Trey Burton didn’t understand the hubbub about his fourth quarter long snap after Sunday’s loss to Washington. Three different circles of reporters cropped up outside his locker, each asking him the same questions. How often does he practice long snapping? When was the last time he’d practiced? Was he ready?
“It’s just snapping the ball, man,” he said, chuckling, after the media maelstrom had subsided. “I just take it, and I snap it.”
Of course, as we saw on Sunday, it’s not quite that simple in execution. Brent Celek struggled mightily when he tried to feed a ball to Donnie Jones for a field goal. Even Burton’s successful snap was a bit high. Jones had to come up with an impressive snare.
“Donnie did a great job,” Burton said. “I mean, it was really high. He snagged it and brought it down. He’s obviously good at what he does. The majority of it’s on him.”
When Celek got hurt during the game, Burton, the No. 3 long snapper on the team’s depth chart, got three practice snaps in before the live version. He thought they felt good. He’d practiced in college, but hadn’t actually long snapped in a live game since his Pop Warner days.
Burton trotted on to the field, sized up the ball, and then let it fly. The Eagles took a 22-21 lead on Caleb Sturgis’s field goal.
As Burton trotted off the field, he sought out Celek on the sideline.
“The ball we used in the game was a lot slicker than the one we used on the sideline,” Burton noted. “I came over to [Brent Celek] and I asked him, did the same thing happen to him after I snapped it? And he said yeah.”
Burton just happened to get a better bounce.
It was yet another contribution from Burton on a banner day for the team’s third tight end. After sitting mired on the team’s bench behind Celek and Zach Ertz, two stalwarts at the position, Burton is getting the looks he clearly deserved in his third year with the Eagles.
He set two career highs with seven catches and 65 yards on Sunday, and factored heavily into the team’s passing attack all afternoon long. Only Ertz (10) and Jordan Matthews (8) caught more passes than Burton, and he saw the same number of targets as Matthews, the team’s best wide receiver.
In his last six outings, Burton has 19 catches for 197 yards, an average of 3.1 catches for 32.8 yards per game. He has 17 catches and 169 more yards than Brent Celek this season, and said he’s begun to establish a comfortable rapport with Carson Wentz.
He’s not doing anything differently, Burton says. He’s just playing.
“I think the biggest change, in reality, is that I’m playing more,” Burton said. “I wasn’t playing as much in the past.
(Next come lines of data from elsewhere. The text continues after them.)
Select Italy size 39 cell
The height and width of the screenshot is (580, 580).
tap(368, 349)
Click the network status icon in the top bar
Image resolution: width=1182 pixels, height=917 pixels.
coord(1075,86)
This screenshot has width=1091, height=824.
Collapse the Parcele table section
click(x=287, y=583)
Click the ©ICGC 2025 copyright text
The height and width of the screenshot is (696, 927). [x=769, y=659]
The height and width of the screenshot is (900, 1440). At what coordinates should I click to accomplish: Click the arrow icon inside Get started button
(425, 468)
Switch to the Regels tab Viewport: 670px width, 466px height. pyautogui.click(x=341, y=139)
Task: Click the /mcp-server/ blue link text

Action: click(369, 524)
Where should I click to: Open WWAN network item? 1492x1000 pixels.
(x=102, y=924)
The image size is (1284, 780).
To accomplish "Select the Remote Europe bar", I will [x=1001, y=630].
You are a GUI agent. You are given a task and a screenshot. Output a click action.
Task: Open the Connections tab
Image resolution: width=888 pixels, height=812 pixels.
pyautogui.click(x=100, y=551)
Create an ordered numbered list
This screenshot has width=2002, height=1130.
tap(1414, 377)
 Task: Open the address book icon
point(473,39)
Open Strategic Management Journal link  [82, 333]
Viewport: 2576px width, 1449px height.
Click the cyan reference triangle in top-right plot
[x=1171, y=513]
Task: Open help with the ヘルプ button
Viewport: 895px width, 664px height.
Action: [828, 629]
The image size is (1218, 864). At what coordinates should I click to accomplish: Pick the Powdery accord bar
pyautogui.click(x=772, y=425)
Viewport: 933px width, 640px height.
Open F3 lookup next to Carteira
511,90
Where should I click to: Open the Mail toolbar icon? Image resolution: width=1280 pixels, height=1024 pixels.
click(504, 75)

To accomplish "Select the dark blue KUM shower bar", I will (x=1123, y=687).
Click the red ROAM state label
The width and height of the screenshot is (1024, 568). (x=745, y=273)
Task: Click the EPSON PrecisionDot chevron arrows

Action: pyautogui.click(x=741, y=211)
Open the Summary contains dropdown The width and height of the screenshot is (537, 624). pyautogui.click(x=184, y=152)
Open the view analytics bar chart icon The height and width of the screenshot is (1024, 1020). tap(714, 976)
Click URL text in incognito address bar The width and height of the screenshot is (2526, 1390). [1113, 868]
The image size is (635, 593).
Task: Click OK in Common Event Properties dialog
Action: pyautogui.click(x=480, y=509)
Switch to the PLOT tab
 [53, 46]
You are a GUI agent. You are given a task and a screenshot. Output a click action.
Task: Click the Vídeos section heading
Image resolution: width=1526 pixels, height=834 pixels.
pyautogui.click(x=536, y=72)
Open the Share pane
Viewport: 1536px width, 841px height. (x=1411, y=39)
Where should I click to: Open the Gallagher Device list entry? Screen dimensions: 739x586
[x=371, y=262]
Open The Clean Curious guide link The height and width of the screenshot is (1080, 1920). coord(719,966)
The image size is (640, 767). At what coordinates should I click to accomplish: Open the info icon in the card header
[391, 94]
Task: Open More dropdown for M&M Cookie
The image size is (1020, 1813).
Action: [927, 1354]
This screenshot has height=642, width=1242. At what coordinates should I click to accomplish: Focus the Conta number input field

So the more reps we get, obviously the more comfortable we’re going to be. [Wentz] does a really good job of going through his reads and his progressions, finding the guy he’s supposed to throw it to.”
Wentz, Burton said, hasn’t singled him out during the week as a guy he’s looking for, nor have Doug Pederson or Frank Reich actively shifted the team’s game plans.
“It’s the flow of the game,” Burton said. “People get hurt, people are healthy, whatever happens. It all influences how much I’m going to get in. Because, look at it, I’ve got some great guys in front of me. I’m the third tight end.”
He’s the third tight end, and the third long snapper, two positions normally sans glamour. And yet here Burton is, shining brighter still.